Reaction Mechanisms and Methodology for the Design and Synthesis of Bioactive Agents.

生物活性剂设计和合成的反应机制和方法。

• 批准号: RGPIN-2020-06507
• 负责人: Guindon, Yvan
• 金额: $ 2.62万
• 依托单位: Université de Montréal
• 依托单位国家: 加拿大
• 项目类别: Discovery Grants Program - Individual
• 财政年份: 2022
• 资助国家: 加拿大
• 起止时间: 2022-01-01 至 2023-12-31
• 项目状态: 已结题
• 来源: https://www.nserc-crsng.gc.ca/ase-oro/Details-Detailles_eng.asp?id=748681
• 关键词: Reaction; Mechanisms; Methodology; Design; Synthesis

The main objective of our research program is to develop novel methodologies and strategies to access challenging molecular scaffolds. Our research program will benefit Canadians through the advancement of our collective knowledge in chemistry and should also bring positive socio-economical impacts and health benefits. Some of our novel nucleoside analogues demonstrate remarkable activity against pancreatic cancer cell lines that do not respond to the clinical gold standard of treatment (Gemcitabine). Another family of molecules of this class protects the heart against cardiotoxic agents, such as anticancer drugs, and is remarkably active in heart failure models. These advancements were born out of our long-standing interest in free-radical based chemistry combined with our commitment to develop alternative methods to prepare nucleoside analogues. The highly reactive nature of radical intermediates was harnessed to produce stereogenic all-carbon quaternary centers that can be introduced at C3' or C2' of nucleoside scaffolds. Our key strategy for the synthesis of nucleoside analogues involves diastereoselective formation of acyclic thioaminals by introducing a nucleobase on dithioacetals, followed by kinetically controlled cyclizations. We plan to further improve the synthesis of our lead molecules and prepare photoaffinity probes to elucidate their mechanism of action in collaboration with research groups with expertise in cancer and cardioprotection. The free-radical approaches will also be applied to synthesize biologically relevant terpenes and analogues thereof, such as dictyoceratins A and C, a potential new avenue to antiproliferative agents. Finally, we are actively working on the discovery of E- and P- selectin antagonists that are key mediators in the immune system's inflammatory response. The objective of our synthetic design is to restrict the relevant pharmacophores of the endogenous polysaccharide, sialyl LewisX (sLeX), to mimic analogues that are locked in the bioactive conformation. This project stimulated us to elaborate efficient strategies to prepare bicyclic-like analogues of natural sugars that could find various biological applications.
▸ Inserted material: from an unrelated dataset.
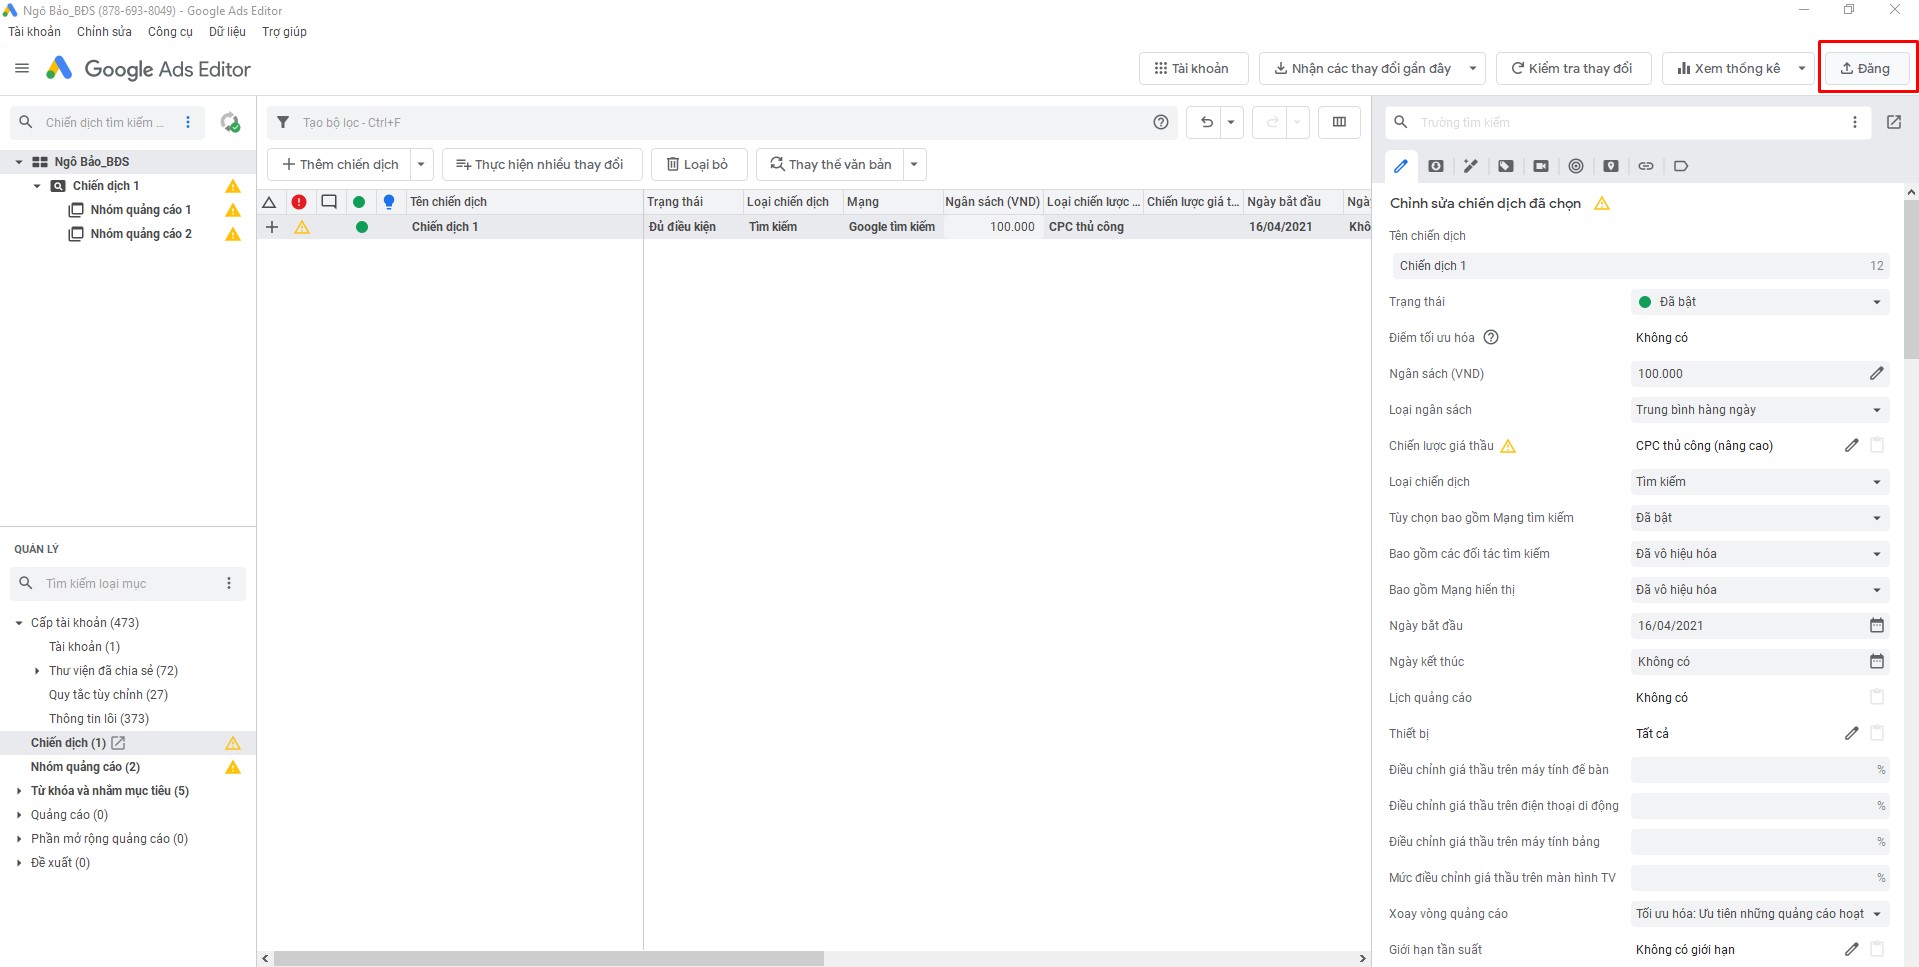Click the Đăng button
Image resolution: width=1919 pixels, height=967 pixels.
point(1865,68)
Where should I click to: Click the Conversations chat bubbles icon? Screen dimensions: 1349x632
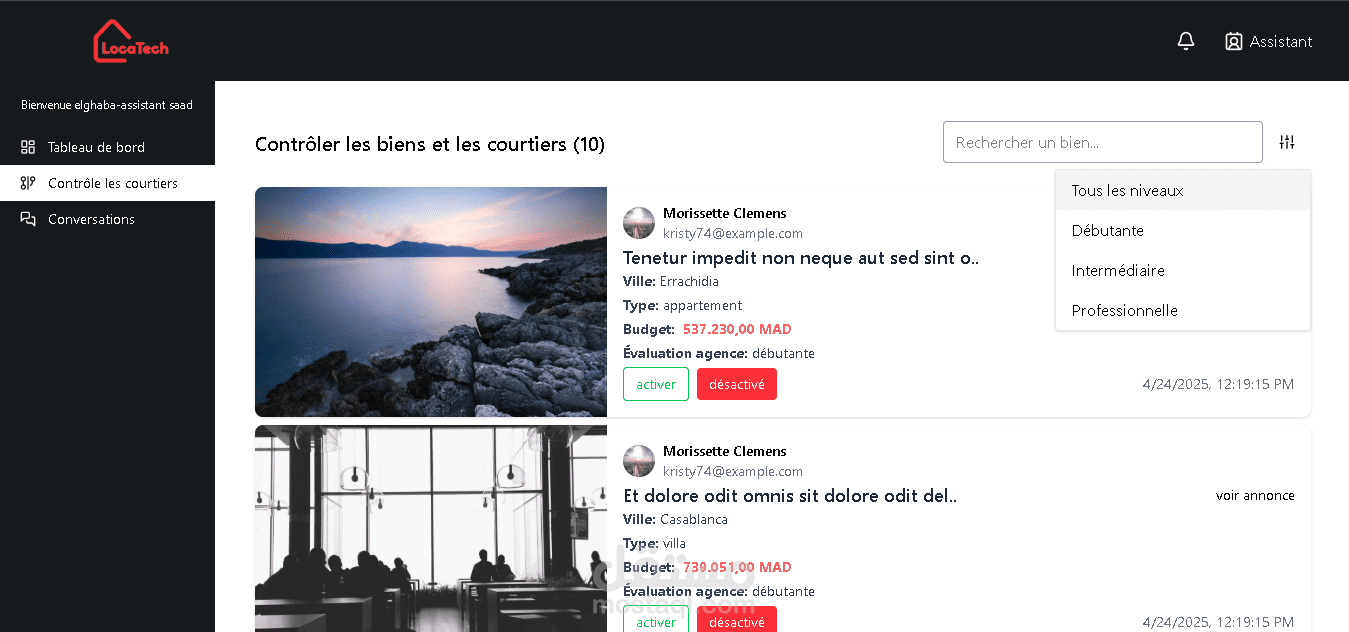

我们研究项目的主要目标是开发新的方法和策略来获取具有挑战性的分子支架。我们的研究计划将通过提高我们在化学方面的集体知识使加拿大人受益，并应带来积极的社会经济影响和健康效益。我们的一些新型核苷类似物对临床金标准治疗（吉西他滨）无效的胰腺癌细胞系显示出显著的活性。这类分子的另一个家族保护心脏免受抗癌药物等心脏毒性物质的侵害，并且在心力衰竭模型中非常活跃。这些进步源于我们对自由基化学的长期兴趣，以及我们致力于开发制备核苷类似物的替代方法。利用自由基中间体的高活性，可以在核苷支架的C3′或C2′上引入立体全碳季中心。我们合成核苷类似物的关键策略包括通过在二硫缩醛上引入核碱基来非对映选择性地形成无环硫胺，然后进行动力学控制的环化。我们计划与具有癌症和心脏保护专业知识的研究小组合作，进一步改进我们的先导分子的合成并制备光亲和探针，以阐明其作用机制。自由基方法也将应用于合成生物学相关的萜烯及其类似物，如dictyoceratins A和C，这是一种潜在的抗增殖药物的新途径。最后，我们正积极致力于发现E-和P-选择素拮抗剂，它们是免疫系统炎症反应的关键介质。我们的合成设计目的是限制内源性多糖sialyl LewisX （sLeX）的相关药效团，以模拟锁定在生物活性构象中的类似物。这个项目激励我们制定有效的策略来制备天然糖的环状类似物，这些类似物可以找到各种生物应用。